Confirming what we know: The typhoid conjugate vaccine is safe

Recently, the World Health Organization Global Advisory Committee on Vaccine Safety (GACVS) reviewed newly available safety data on Typbar TCV®, which is currently the only licensed, prequalified, and recommended typhoid conjugate vaccine (TCV) available internationally and for children as young as 6 months of age. The new data were comprised of preliminary safety findings from three ongoing effectiveness studies conducted by the Typhoid Vaccine Acceleration Consortium (TyVAC) in Malawi, Bangladesh, and Nepal, as well as data from early public sector use of the vaccine in India and Pakistan, and from additional private sector use in India. Following presentation of the data in late 2018, GACVS reiterated that the vaccine continues to be safe.

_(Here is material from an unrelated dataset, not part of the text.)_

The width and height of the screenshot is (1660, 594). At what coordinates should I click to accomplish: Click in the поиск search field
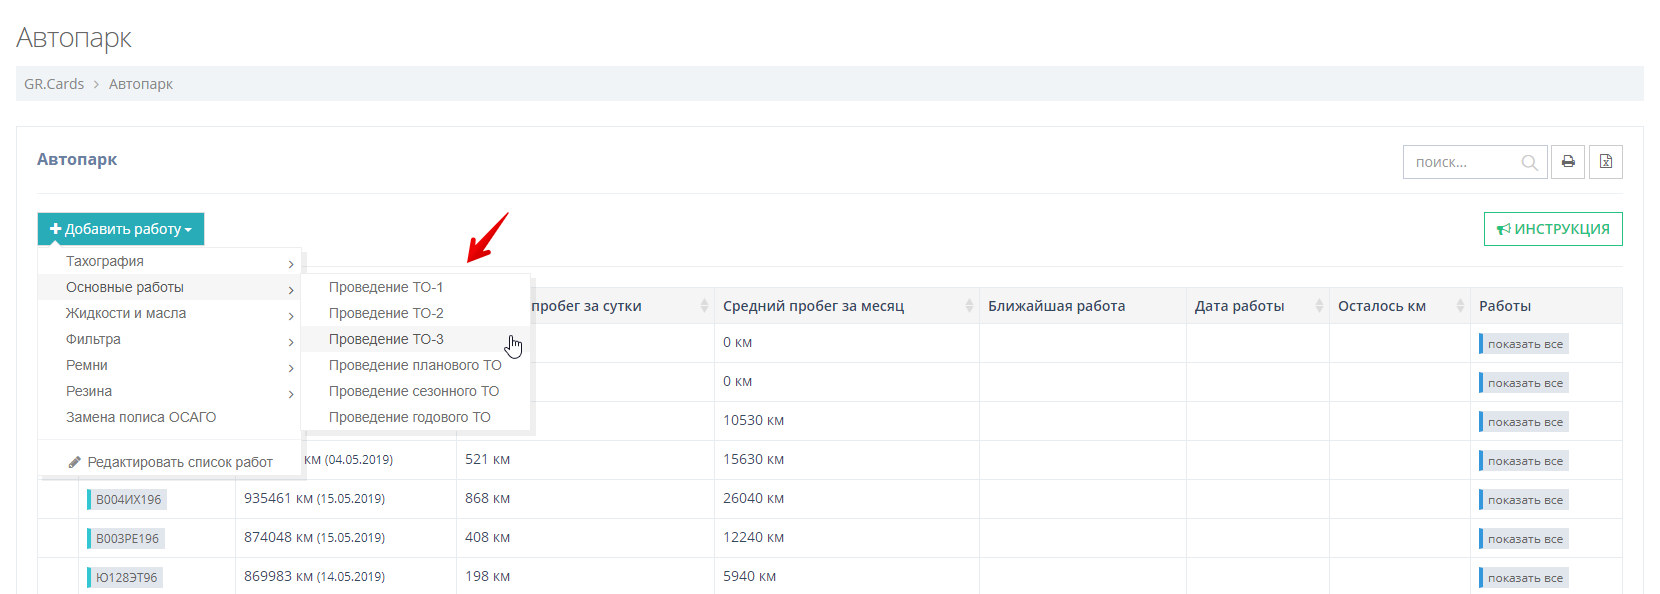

The update from GACVS is welcome and reassuring news, and enhances what we already know about the TCV: it is a safe vaccine for use in children as young as 6 months of age.

Typhoid, while largely eliminated from high-income countries, remains a persistent global health challenge in many low- and middle-income countries. The burden is concentrated among children younger than 15 years of age. While treatable with antibiotics, we continue to see cases that are resistant to many of the available drugs to treat typhoid, and that resistance is spreading. Multidrug- and extensively drug-resistant strains are becoming more common, circulating in endemic areas and causing outbreaks across geographical regions. These strains are making typhoid harder to treat, which may turn back the clock on decades of progress in reducing typhoid mortality.

Additionally, rapid urbanization, and the resulting densely populated cities, are a growing concern for typhoid control. As people continue to move to urban centers, already weak water and sanitation systems are placed under increasing pressures to serve these growing populations. In many communities, water and sanitation infrastructure cannot scale up fast enough to meet this emergent demand. Because typhoid is transmitted via contaminated food and water, when these systems fail, typhoid risk increases in these communities.

Increasing drug resistance and urbanization have raised the urgency and focus on typhoid prevention with proven interventions, including TCVs and water, sanitation, and hygiene improvements. We need to combat typhoid with the tools we have available to us now, and one of the most powerful is TCVs. TCVs have the potential to drastically decrease the burden of typhoid, protecting those most at risk before they ever get sick. Through vaccination, we can start tackling the challenges posed by urbanization and drug-resistant typhoid head on. Most importantly, we can prevent the suffering caused by this disease and ultimately save lives. The new data we are generating on TCV safety and efficacy are important but we don’t need to wait―and we can’t afford to wait―to make decisions on TCV introduction when the vaccine can make an impact now. The GACVS analysis supports what we already know – that TCV is safe and can be used by countries now.